EXERCISE INSTRUCTIONS:
Of the entries below, restate word for word only the section that runs from the line with "Ekonomika (337, 242)" to the line with "End Date (541, 316)", counting both ends.

EXTRACTED MATERIAL:
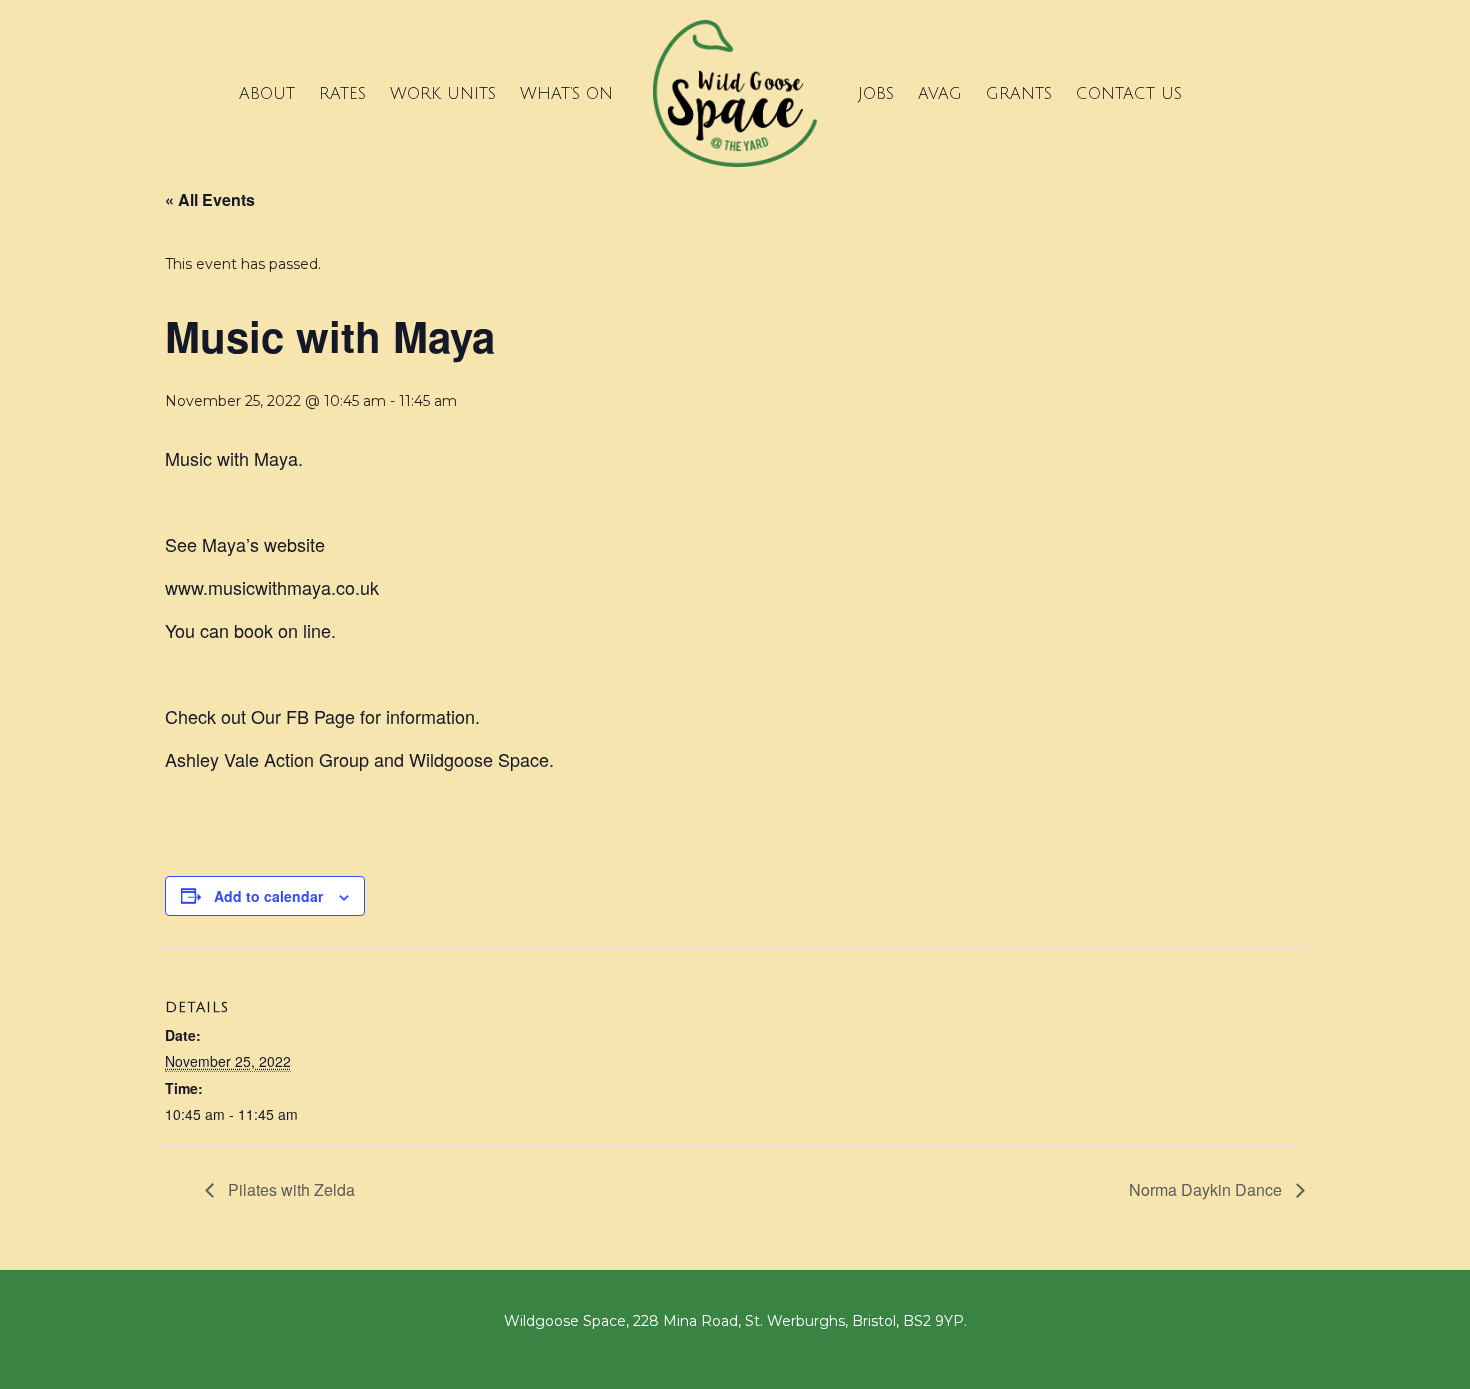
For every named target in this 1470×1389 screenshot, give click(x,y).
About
...
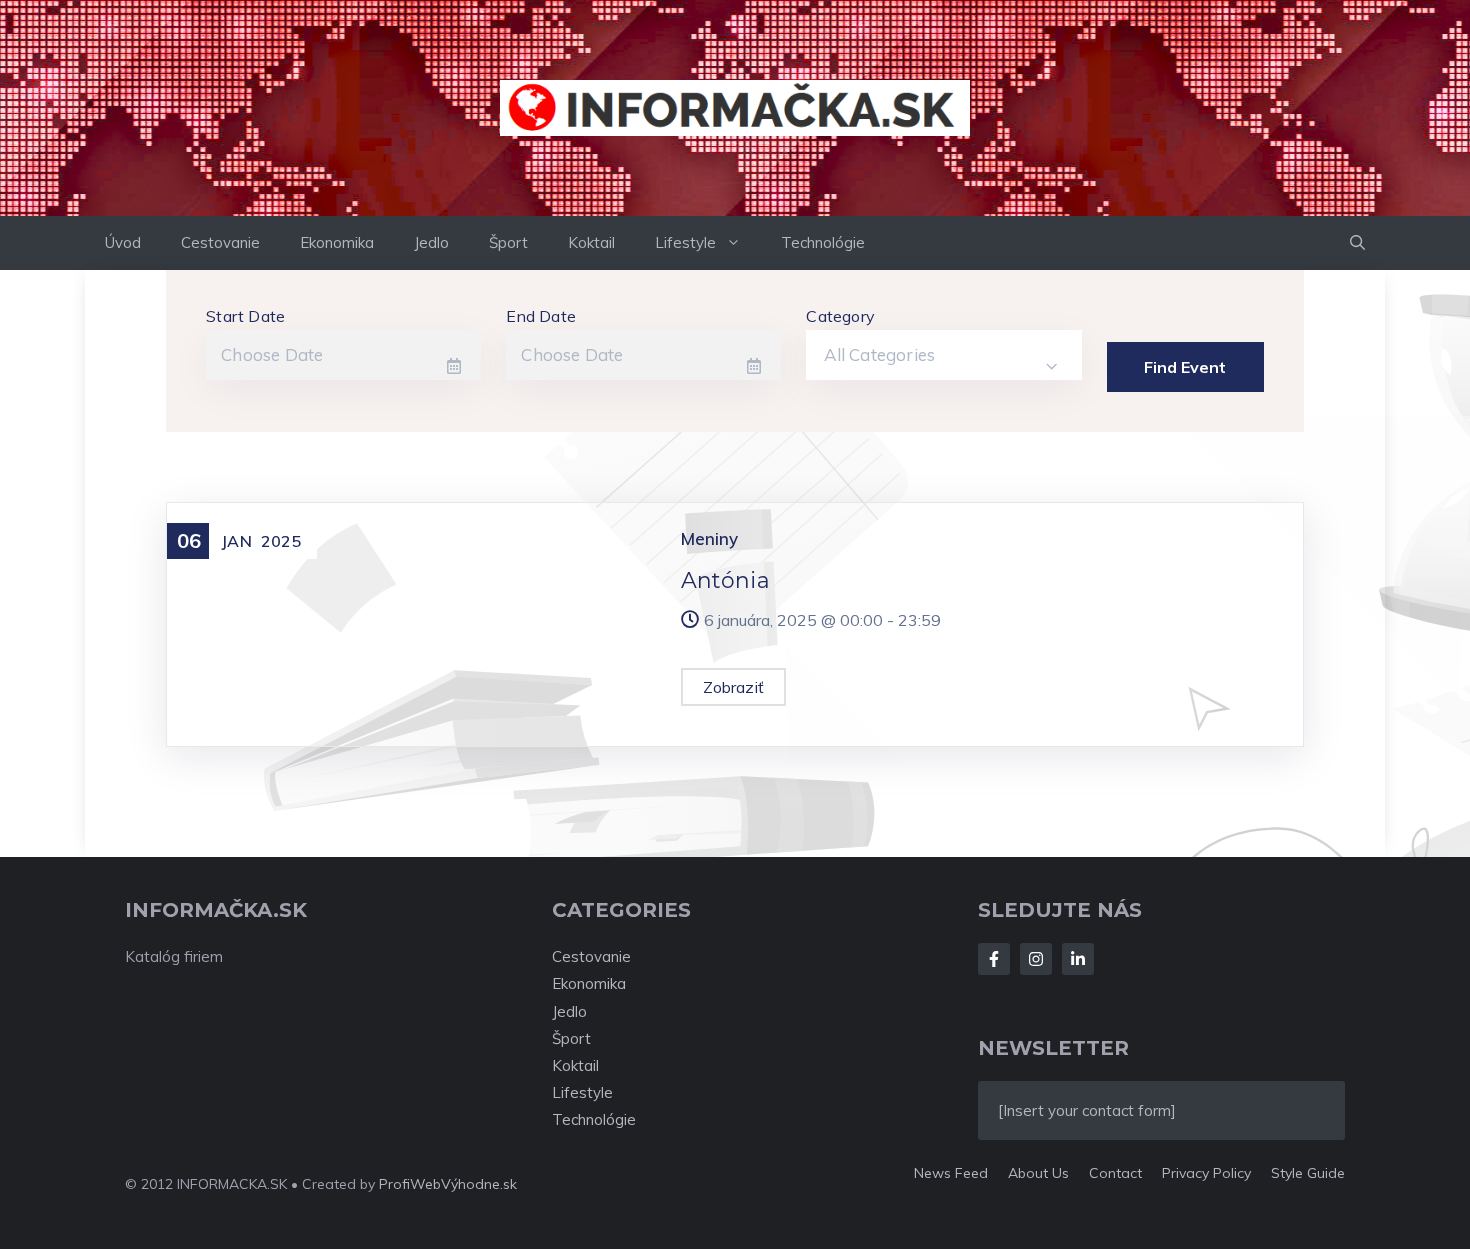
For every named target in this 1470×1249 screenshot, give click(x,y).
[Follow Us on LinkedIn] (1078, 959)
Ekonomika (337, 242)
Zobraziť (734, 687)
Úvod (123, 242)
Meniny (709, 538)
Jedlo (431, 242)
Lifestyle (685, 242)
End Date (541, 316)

REPLY TO THE TASK:
Ekonomika (337, 242)
Zobraziť (734, 687)
Úvod (123, 242)
Meniny (709, 538)
Jedlo (431, 242)
Lifestyle (685, 242)
End Date (541, 316)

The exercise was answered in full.